Everyone sing along now:
 
Feed the birds
Two bucks a pail.
Two bucks, two bucks two bucks a pail...
 
It was one of the days before Christmas, before the snow and the temperatures fell, when I was able to snag Luke and head out to the Tracey Aviary.
When I told him we were going to go feed the pelicans, he quickly upped the plans to include feeding the tigers too.
????
(He frequents our local zoo and likes seeing the tigers there but I am *pretty sure* he isn't getting to actually feed them.)
I didn't bother to correct his assumption, assuming that once he got to feeding the pelicans, the tiger feeding idea would be long forgotten.
 
The pelicans are fed daily and for three bucks (two with membership to the aviary) one may have an entire bucket of slimy fish to indulge one's desire to feed the birds oneself.

The pelicans are not "fly by" visiting birds.
They are wild life rescue birds, birds that have been hit by water craft or maimed in other ways that makes their ability to fly to feed very limited.
They happily now live year around in the aviary where their special needs can be met.

As soon as the keeper arrived with a huge red bucket the pelicans swam determinedly toward the bridge where they are regularly fed.
The keeper first fed the birds some vitamin packed fish to address their special needs.

Then it was time for us to dip into the bucket and start winging dead fish out to the birds.
Luke didn't even bat an eye about touching the icky fish.
Good man!

His throwing arm is not quite up to pitching fish so he settled on poking the fish through the fencing.

I enjoyed throwing the fish mostly because I liked seeing the pelicans balloon out their throats to net the thrown fish.
No worries if they missed a few.
There were other birds that would come along later to feed on the fish that sank.

After the fish bucket was emptied and the pelicans swam away, we cleaned up with hand wipes then took a short spin through the aviary grounds.
So  many birds to see.
I really wanted some of the pink flamingo feathers that were blowing around the flamingo enclosure.
So close and yet so far...
Maybe I will ask a keeper if I could have a few next time I go.
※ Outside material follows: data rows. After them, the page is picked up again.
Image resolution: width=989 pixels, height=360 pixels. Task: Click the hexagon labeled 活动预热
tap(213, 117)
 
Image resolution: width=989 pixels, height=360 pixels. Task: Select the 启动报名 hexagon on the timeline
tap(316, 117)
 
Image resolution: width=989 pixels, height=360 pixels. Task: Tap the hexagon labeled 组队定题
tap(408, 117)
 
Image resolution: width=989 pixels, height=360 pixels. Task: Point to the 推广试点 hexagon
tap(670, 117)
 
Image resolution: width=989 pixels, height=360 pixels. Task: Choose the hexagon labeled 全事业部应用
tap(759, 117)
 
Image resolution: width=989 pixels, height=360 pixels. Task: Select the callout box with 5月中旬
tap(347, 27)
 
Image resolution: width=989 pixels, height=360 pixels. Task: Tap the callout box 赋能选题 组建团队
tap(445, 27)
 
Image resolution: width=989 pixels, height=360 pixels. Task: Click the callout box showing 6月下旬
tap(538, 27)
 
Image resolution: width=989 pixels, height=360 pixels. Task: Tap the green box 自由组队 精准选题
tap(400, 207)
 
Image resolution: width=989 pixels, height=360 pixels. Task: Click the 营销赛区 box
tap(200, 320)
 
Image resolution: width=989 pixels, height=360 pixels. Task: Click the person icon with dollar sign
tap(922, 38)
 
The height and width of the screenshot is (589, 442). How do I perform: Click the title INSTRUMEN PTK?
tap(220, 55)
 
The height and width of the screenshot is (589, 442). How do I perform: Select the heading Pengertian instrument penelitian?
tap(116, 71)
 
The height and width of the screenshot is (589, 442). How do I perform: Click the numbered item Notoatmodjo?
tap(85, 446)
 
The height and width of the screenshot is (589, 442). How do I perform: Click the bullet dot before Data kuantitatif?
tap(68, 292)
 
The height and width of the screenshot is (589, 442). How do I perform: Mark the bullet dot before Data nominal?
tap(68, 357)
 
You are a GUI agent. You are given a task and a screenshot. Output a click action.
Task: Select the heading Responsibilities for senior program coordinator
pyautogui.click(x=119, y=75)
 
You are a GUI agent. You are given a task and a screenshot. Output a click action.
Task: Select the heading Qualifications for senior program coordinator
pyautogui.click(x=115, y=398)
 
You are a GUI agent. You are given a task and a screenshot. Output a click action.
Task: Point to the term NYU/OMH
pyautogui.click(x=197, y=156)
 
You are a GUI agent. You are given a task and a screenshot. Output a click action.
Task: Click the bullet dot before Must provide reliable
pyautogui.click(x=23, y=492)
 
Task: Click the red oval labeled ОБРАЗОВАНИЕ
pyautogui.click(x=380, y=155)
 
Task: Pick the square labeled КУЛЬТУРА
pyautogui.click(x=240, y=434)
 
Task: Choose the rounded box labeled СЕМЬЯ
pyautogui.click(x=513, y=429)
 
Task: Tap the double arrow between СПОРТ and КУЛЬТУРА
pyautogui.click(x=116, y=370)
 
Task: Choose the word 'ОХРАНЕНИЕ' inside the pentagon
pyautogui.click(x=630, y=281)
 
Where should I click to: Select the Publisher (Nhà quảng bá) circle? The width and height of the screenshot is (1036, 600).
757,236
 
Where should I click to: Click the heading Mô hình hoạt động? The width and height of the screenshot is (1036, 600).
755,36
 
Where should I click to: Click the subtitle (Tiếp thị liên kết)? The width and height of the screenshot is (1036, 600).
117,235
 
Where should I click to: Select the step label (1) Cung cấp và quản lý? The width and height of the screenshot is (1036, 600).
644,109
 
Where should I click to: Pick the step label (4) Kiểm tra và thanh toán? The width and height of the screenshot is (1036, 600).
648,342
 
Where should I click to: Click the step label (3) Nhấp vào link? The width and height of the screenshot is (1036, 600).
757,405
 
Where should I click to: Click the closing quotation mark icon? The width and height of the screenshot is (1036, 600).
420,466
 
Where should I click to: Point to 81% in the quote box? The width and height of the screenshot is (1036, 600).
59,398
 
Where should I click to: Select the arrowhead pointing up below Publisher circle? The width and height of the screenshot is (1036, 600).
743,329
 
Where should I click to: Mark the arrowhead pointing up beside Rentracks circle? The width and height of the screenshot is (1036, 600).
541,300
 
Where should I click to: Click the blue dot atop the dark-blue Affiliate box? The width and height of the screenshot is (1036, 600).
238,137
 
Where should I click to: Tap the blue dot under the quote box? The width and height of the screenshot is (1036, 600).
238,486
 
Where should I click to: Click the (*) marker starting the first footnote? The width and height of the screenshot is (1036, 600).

The thing with going to go see a something with a two years old:
You may be thinking it will be all about seeing one thing while the two year old finds something else far more fascinating.
A rare brilliantly feathered bird from an exotic location turns out to not be nearly as enthralling as the ordinary water flowing beneath a small bridge.
It is moments like that that this grandmother learns once again about the value of going with the flow.
Happy Grandson, Happy Grandma.
His smile is all that I really wanted to see there anyway.